As the American Civil Liberties Union wrote in 2012, “the regulations also require agencies to make individualized housing and program placements for all transgender and intersex individuals. This includes assignment of transgender and intersex individuals to male or female facilities. All such program and housing assignments must ‘be reassessed at least twice each year to review any threats to safety experienced by the inmate’ and an individual’s ‘own views with respect to his or her own safety shall be given serious consideration’ in these assessments.” Trump’s latest move left these official rules in place, but effectively allows prison officials to sidestep them by prioritizing “biological sex.”
If this feels like just the latest attack in a long line of attacks on trans people by the Trump administration, that’s because it is.
Of course, there’s the trans military ban, which has been one of the highest-profile and longest-running battles for trans people. Trump announced the ban via Twitter back in July 2017, claiming that having trans people serve erodes unit cohesion and military readiness and would significantly increase medical costs. This was a cruel and capricious move that flew in the face of all the carefully gathered evidence to the contrary. Although no fewer than four separate injunctions had been issued to block the implementation of the ban, the administration issued what was essentially version 2.0 of the ban in late March. Since that revised version was issued, one court—the U.S. District Court for the Western District of Washington—has upheld a previous ruling enjoining the ban from taking effect.
Thanks to Trump’s Department of Health and Human Services (HHS), trans people will also likely face increased discrimination when they seek out health care. Under Obama, the HHS used Section 1557 of the Affordable Care Act, which prohibits insurers from discriminating on the basis of sex, to provide protections to trans patients. Contrast that with the “federal conscience” provision that Trump’s HHS hopes to enact. Under the proposed rule, it would be permissible for health-care providers to refuse to treat trans individuals, or provide transition-related health care services, based on a religious or moral objection. They wouldn’t even be required to refer a trans person to another provider, which could lead to trans individuals being denied critically necessary health care.
Sometimes the blows are as petty as they are unnecessary, but they are deeply harmful nonetheless. Witness the decision to tell policy analysts at the Centers for Disease Control that they could not use the term “transgender” in official budget-related documents. This sort of erasure might seem minor, but it isn’t: It can lead to lower-quality health–care outcomes and increased mental health struggles for trans individuals.
One of the most pernicious attacks on trans rights has come via the U.S. Department of Education (DOE), where Betsy DeVos has spearheaded several aggressive policy changes that directly target trans students. Under Obama, young trans people were able to look to the DOE to protect them when they faced discrimination at school. That is no longer the case. Earlier this year, the DOE confirmed it will simply no longer investigate the complaints of trans students who are prevented from using the school bathrooms and locker rooms that conform with their gender identity.

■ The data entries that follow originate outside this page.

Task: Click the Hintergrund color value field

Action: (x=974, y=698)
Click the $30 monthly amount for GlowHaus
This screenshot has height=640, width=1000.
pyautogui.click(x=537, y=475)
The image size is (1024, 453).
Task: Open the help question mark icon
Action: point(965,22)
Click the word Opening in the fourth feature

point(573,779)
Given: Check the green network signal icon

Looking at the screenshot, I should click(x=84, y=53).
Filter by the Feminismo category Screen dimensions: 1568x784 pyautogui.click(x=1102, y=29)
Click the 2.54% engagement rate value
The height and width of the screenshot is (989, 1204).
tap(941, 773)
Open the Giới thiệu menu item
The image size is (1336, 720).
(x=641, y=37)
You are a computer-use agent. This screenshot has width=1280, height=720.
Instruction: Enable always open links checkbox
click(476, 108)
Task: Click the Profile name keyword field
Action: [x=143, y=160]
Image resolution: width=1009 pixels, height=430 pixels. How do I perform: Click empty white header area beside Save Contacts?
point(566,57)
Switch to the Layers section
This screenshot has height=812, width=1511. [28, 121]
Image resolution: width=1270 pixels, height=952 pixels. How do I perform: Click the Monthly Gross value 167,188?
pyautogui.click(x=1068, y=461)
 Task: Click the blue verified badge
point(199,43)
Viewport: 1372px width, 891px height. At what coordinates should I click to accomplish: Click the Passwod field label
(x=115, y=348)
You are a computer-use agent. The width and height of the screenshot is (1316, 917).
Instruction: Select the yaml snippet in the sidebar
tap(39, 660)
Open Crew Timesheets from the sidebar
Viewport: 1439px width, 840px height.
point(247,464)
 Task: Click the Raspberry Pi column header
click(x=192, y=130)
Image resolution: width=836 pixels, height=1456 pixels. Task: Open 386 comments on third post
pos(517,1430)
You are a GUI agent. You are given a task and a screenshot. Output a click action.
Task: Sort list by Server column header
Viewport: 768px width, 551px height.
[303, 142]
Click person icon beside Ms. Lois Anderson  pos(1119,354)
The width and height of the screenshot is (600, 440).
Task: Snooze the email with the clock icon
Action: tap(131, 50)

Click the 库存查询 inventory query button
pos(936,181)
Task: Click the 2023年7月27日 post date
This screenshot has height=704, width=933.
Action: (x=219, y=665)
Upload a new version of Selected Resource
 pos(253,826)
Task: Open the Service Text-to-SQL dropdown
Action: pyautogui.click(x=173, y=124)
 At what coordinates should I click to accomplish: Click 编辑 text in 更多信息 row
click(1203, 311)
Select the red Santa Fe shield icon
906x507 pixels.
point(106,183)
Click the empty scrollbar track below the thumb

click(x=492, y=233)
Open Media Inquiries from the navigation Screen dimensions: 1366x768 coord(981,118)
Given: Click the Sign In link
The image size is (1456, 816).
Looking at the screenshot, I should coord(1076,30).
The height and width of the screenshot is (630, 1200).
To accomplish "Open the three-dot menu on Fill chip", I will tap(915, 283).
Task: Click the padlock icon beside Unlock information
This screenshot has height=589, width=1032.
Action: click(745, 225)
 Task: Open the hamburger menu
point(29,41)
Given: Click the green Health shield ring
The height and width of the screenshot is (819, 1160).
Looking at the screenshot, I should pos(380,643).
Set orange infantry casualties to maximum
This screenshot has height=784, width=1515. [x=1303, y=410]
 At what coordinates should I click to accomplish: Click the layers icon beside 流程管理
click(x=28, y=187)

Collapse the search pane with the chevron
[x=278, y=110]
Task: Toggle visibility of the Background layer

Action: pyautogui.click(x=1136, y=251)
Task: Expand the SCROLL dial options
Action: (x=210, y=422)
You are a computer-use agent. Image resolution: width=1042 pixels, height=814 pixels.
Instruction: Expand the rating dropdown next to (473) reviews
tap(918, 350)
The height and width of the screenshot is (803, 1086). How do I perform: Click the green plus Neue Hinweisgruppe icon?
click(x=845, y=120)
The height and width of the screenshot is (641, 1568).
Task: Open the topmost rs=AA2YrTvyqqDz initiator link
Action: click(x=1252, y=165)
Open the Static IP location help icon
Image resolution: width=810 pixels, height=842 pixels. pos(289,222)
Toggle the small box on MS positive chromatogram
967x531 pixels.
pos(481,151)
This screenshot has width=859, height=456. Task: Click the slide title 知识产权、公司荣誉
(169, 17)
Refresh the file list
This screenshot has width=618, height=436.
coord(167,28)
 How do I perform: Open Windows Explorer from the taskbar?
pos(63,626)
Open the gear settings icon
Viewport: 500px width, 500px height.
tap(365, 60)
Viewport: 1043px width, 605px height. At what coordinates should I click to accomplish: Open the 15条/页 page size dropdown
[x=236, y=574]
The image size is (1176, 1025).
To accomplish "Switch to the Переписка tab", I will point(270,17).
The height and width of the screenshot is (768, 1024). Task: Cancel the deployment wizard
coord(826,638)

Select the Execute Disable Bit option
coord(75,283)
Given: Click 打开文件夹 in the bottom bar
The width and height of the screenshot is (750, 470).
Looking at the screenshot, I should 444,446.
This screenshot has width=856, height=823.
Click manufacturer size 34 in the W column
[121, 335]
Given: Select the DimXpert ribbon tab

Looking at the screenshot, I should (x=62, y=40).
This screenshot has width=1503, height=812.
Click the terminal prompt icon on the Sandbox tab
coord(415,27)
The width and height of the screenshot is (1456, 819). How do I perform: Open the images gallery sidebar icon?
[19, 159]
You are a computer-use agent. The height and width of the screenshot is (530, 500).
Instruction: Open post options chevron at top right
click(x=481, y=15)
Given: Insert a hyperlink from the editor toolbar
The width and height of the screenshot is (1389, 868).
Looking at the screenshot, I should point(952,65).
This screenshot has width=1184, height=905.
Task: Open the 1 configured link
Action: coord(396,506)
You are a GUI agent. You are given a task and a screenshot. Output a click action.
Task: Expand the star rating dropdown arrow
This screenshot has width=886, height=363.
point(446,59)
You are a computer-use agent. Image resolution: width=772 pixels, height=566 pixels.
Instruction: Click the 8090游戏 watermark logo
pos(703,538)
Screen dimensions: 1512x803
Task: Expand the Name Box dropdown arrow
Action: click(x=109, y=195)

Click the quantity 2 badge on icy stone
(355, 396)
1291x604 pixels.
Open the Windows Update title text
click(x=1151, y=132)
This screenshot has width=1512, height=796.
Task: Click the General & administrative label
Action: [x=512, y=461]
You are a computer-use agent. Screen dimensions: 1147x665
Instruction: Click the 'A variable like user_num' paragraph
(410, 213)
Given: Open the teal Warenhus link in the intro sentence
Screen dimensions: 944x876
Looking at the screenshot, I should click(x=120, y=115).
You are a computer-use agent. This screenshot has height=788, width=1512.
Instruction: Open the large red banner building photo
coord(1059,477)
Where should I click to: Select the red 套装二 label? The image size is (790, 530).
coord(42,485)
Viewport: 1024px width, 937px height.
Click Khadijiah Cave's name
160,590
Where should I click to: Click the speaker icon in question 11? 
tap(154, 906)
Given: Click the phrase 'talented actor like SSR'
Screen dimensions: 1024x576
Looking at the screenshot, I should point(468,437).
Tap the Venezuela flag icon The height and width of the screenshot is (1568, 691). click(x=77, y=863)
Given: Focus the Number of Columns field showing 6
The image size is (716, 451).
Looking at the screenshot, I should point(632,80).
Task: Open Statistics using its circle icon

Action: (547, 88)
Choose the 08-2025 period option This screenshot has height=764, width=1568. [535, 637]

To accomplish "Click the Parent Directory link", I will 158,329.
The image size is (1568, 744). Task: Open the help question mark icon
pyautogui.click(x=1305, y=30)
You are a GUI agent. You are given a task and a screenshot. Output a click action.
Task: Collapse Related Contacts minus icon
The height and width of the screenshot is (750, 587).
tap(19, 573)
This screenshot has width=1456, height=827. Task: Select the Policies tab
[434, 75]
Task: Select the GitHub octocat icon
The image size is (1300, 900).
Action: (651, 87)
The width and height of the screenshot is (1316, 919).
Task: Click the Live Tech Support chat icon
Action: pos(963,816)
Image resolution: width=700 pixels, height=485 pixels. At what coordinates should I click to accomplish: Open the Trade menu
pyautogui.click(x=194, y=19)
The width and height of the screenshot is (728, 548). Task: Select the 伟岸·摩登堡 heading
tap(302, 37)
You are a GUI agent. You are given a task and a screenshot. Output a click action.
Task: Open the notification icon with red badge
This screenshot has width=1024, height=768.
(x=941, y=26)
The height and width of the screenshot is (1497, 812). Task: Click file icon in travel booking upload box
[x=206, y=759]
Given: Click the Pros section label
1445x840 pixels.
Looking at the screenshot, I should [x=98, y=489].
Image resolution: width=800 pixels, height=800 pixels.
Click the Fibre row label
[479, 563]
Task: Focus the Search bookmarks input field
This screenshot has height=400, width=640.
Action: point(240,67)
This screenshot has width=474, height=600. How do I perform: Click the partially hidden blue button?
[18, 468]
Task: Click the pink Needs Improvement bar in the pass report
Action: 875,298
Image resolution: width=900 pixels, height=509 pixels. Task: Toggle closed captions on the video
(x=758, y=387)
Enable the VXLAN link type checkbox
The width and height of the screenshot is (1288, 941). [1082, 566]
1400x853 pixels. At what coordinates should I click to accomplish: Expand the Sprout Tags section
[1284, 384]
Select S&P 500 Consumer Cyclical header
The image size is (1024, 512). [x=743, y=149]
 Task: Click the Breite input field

And of course, even when trans people aren’t the explicit target of such actions, they are members of other groups the Trump administration is putting in harm’s way—such as undocumented immigrants, disabled people, or sex workers.
At the very least, these changes erase trans identity. At their very worst, they subject trans people to real and substantial dangers. What’s clear is this: With the administration making so many of these changes in such a short time, the real goal is to dehumanize trans people and place them in constant fear.